D: David Fincher
Netflix / Flying Studio / Panic / Blue Light (Ceán Chaffin, Eric Roth & Douglas Urbanski)
US 🇺🇸 2020
W: Jack Fincher
DP: Eric Messerschmidt
Ed: Kirk Baxter
Mus: Trent Reznor & Atticus Ross
PD: Donald Graham Burt
Cos: Trish Summerville
Gary Oldman (Herman J. Mankiewicz), Amanda Seyfried (Marion Davies), Lily Collins (Rita Alexander), Arliss Howard (Louis B. Mayer), Tom Burke (Orson Welles), Charles Dance (William Randolph Hearst)
David Fincher’s Mank is a biographical film about screenwriter Herman J. Mankiewicz and the development of the 1941 cinema classic Citizen Kane, but it’s fair to say that this really is an esoteric film about Hollywood for Hollywoodphiles and film buffs, and won’t hold much interest for anyone else, especially if you haven’t watched Citizen Kane.
The narrative jumps between timelines, from 1940 where the bed-ridden, alcoholic screenwriter is hired as a ghostwriter for Orson Welles’ cinematic masterpiece whilst recovering from a car accident.
This is intercut with a backstory from the mid-1930’s, as Mankiewicz mingles with fellow screenwriters, studio heads, California politics and newspaper tycoon William Randolph Hearst, who became the main inspiration for his screenplay.

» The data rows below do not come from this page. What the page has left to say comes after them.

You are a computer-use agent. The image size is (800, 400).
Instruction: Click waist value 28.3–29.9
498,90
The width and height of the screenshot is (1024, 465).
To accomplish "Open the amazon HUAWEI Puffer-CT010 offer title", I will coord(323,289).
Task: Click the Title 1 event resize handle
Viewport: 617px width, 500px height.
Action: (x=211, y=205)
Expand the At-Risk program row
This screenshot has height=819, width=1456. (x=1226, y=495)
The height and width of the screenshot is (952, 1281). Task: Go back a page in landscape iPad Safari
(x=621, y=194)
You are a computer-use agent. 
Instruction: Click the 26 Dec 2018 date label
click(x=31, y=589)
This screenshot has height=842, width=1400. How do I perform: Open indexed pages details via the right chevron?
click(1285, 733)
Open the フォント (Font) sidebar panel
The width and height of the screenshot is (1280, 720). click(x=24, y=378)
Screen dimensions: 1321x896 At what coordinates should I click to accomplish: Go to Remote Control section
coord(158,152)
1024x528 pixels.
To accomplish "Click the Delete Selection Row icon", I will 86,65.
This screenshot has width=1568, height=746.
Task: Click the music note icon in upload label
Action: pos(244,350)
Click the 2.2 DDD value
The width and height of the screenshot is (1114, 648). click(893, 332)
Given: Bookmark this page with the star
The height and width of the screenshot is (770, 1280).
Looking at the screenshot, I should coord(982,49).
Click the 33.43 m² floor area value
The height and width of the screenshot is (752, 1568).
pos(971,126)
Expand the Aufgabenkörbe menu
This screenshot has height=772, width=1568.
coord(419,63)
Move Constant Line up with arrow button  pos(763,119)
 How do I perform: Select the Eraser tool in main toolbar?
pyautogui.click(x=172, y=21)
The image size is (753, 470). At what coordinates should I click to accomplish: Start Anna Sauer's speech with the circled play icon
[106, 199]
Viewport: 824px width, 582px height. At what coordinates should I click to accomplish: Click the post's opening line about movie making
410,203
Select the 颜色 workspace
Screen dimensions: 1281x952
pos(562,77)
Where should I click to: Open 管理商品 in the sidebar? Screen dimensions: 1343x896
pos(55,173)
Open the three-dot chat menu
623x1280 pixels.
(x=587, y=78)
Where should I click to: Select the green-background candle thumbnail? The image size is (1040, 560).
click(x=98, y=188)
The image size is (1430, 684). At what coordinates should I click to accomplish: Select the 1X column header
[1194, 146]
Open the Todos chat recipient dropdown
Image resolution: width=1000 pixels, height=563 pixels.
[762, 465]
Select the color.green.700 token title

The performances of the entire cast are excellent, particularly from Gary Oldman and Amanda Seyfried (her career best), and the film looks impeccable, from the cinematography to the costume design, set to make up and visual effects, and it’s clear that David Fincher wanted to pay tribute not only to Citizen Kane, but also his father who the screenplay to this in the 1990’s, prior to his death.
However, despite how good it looks and its best intentions in being honorific, it’s at least 30 minutes too long and doesn’t really say anything new that couldn’t be gleaned from documentaries.
An exquisite piece of art, it may be, but it’s no Citizen Kane.